Listed entries:
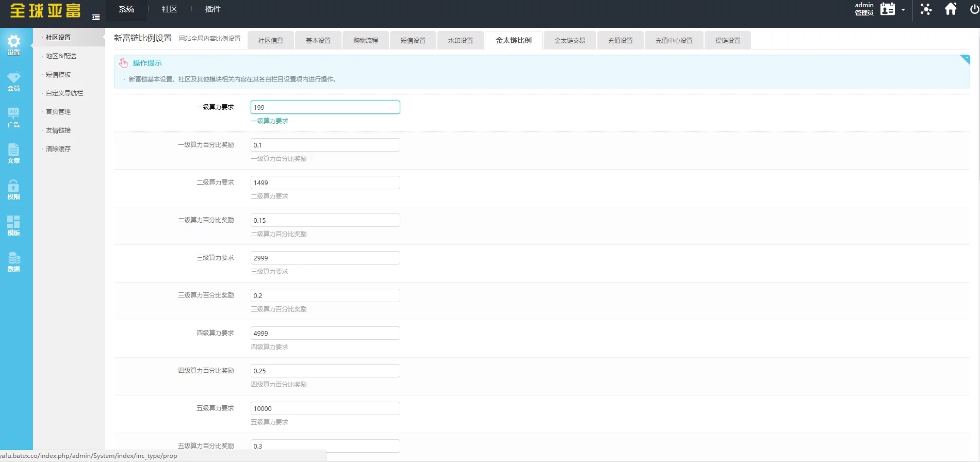Image resolution: width=980 pixels, height=462 pixels.
Task: Open the 权限 lock icon section
Action: tap(14, 189)
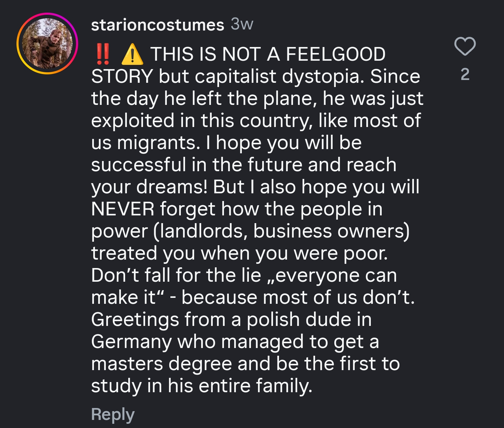The image size is (504, 428).
Task: Click the word "Germany" in the comment
Action: click(x=131, y=342)
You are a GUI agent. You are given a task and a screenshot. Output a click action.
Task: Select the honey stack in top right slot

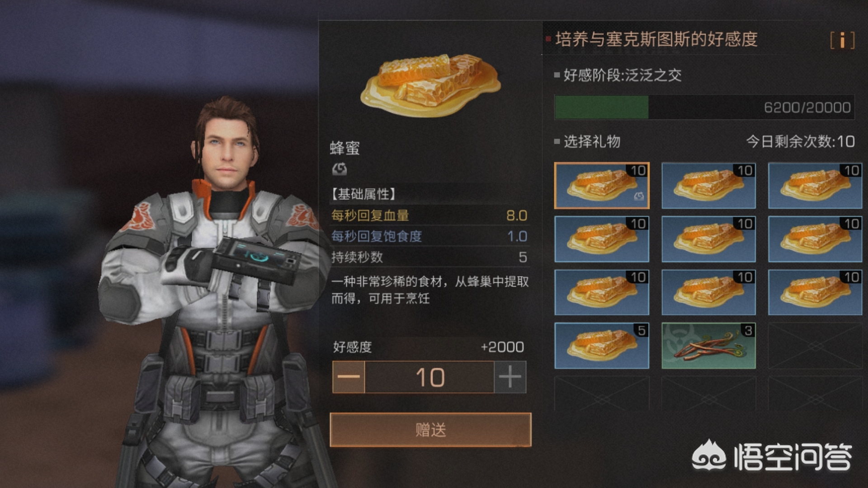(x=815, y=186)
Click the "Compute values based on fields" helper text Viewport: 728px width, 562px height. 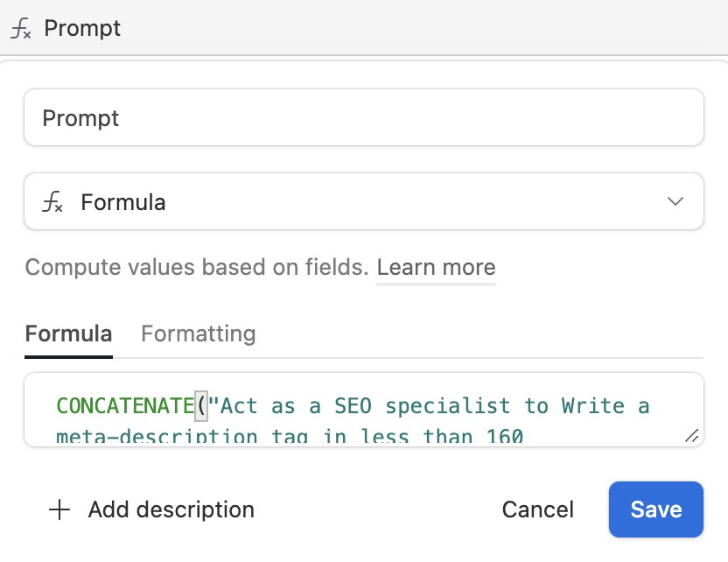196,267
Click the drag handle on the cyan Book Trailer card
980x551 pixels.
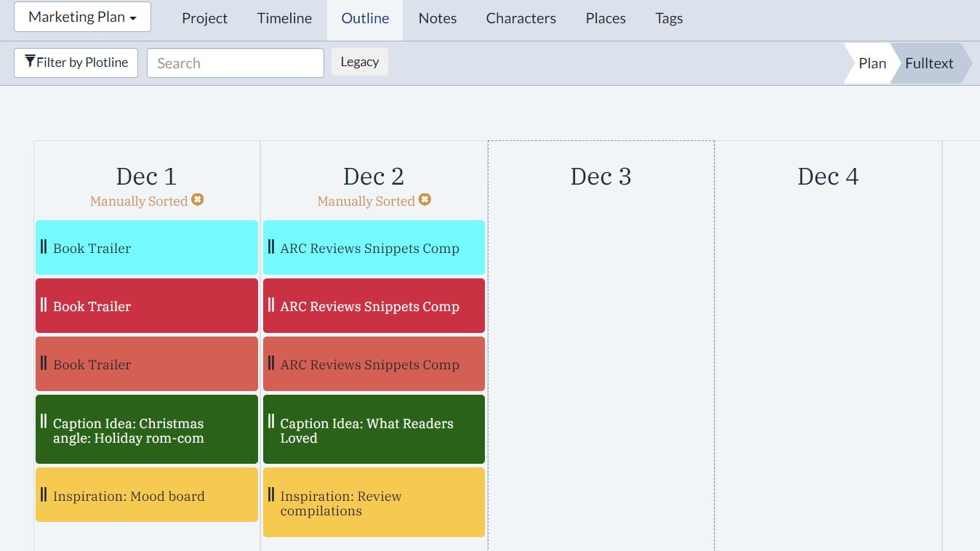point(44,247)

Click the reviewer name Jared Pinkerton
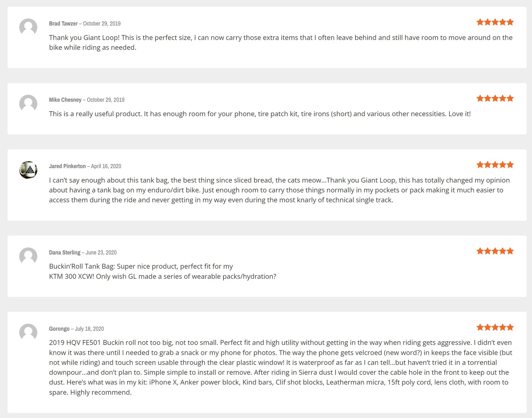pyautogui.click(x=67, y=166)
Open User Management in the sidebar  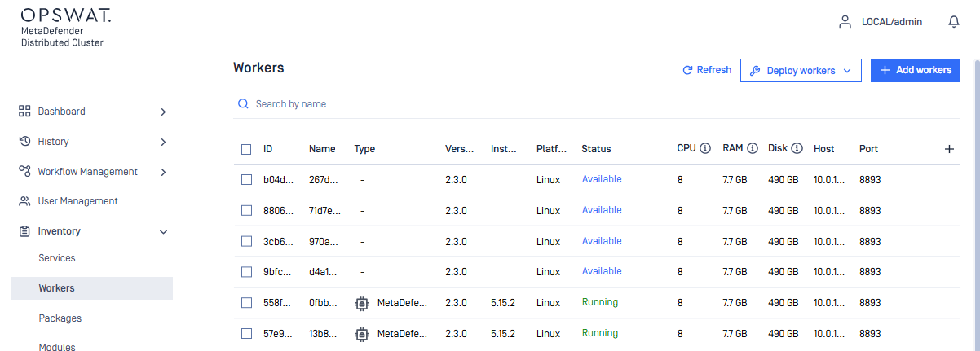77,201
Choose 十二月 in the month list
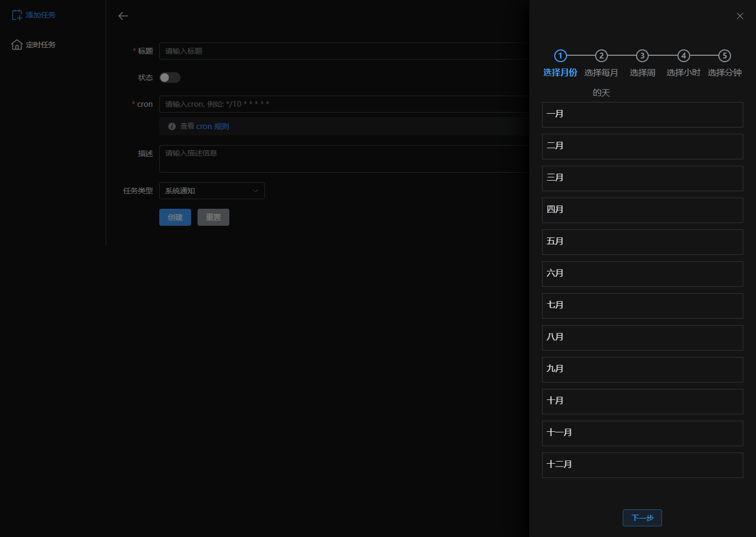756x537 pixels. pyautogui.click(x=642, y=465)
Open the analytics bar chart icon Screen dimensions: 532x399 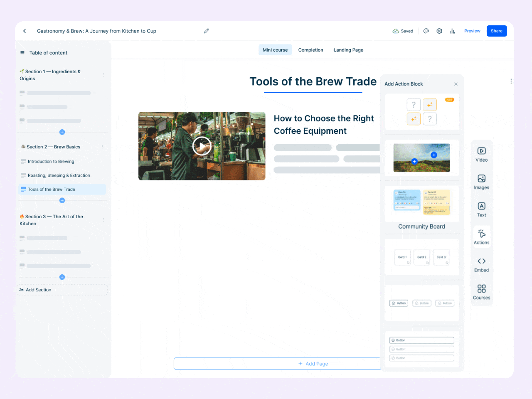coord(453,31)
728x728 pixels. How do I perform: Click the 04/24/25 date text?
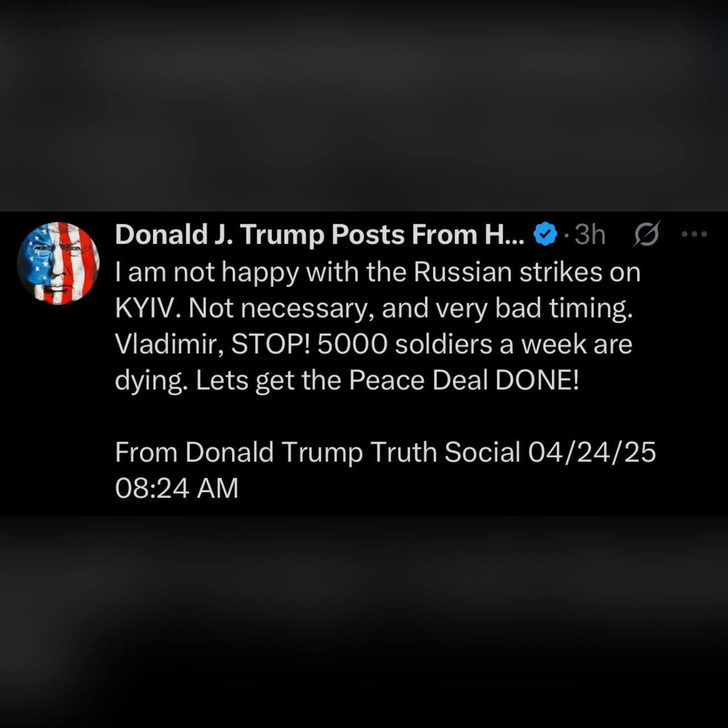point(592,453)
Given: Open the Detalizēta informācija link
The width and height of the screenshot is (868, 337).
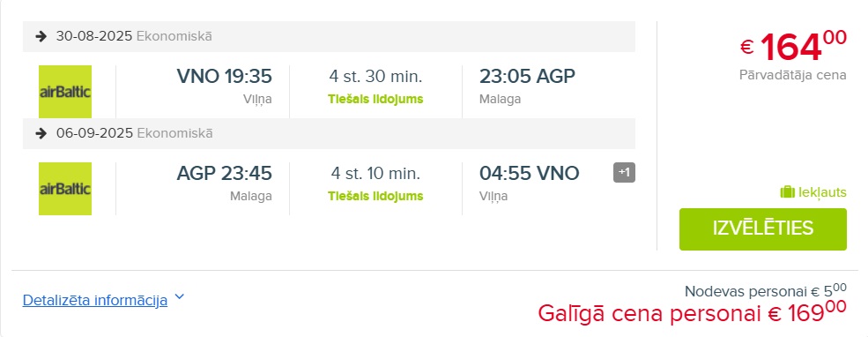Looking at the screenshot, I should [95, 301].
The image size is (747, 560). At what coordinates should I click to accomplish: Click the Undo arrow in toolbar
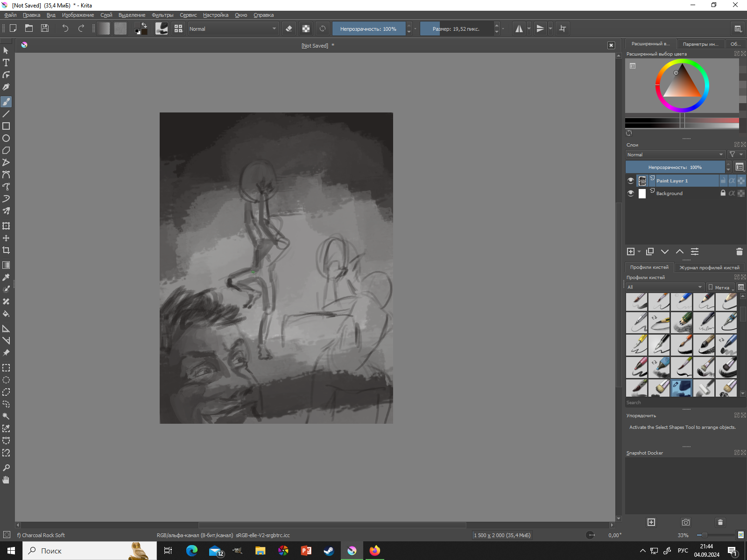point(65,28)
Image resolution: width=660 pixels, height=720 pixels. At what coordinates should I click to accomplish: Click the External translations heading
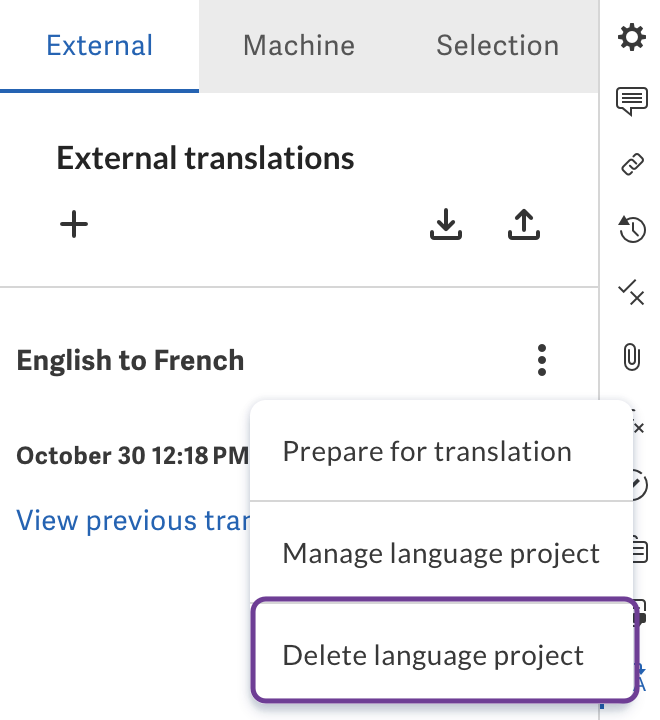pyautogui.click(x=205, y=158)
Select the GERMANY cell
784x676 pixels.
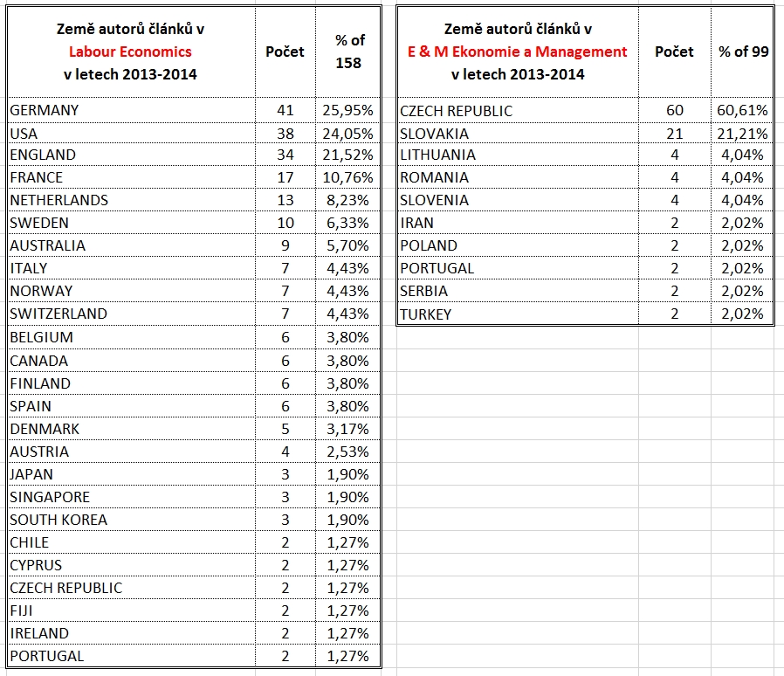[x=45, y=110]
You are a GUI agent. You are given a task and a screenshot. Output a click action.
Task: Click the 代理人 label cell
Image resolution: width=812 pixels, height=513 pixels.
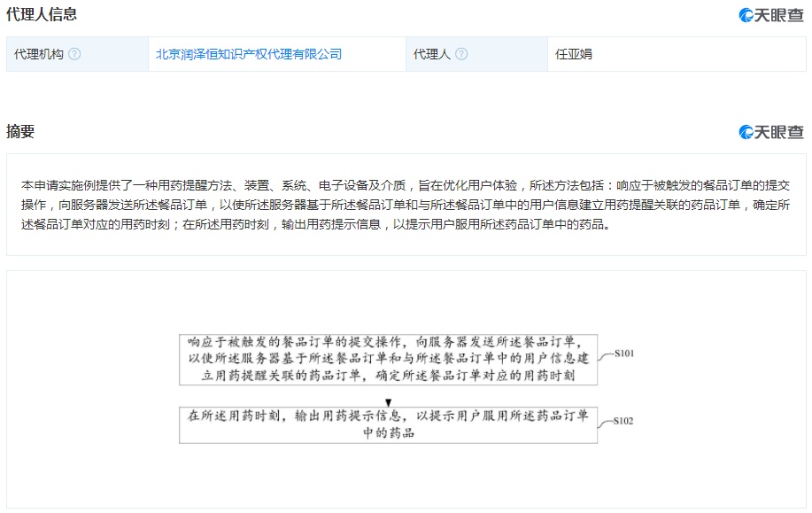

Work to be completed:
Starting at the line that contains "Select the GERMANY cell", restate each line verbatim through the final line of the listing, skipping all pictures.

Solution for this exercise:
Select the GERMANY cell
784x676 pixels.
[x=45, y=110]
You are a GUI agent. You are given a task and a screenshot. Output a click action.
Task: Click the 代理人 label cell
Image resolution: width=812 pixels, height=513 pixels.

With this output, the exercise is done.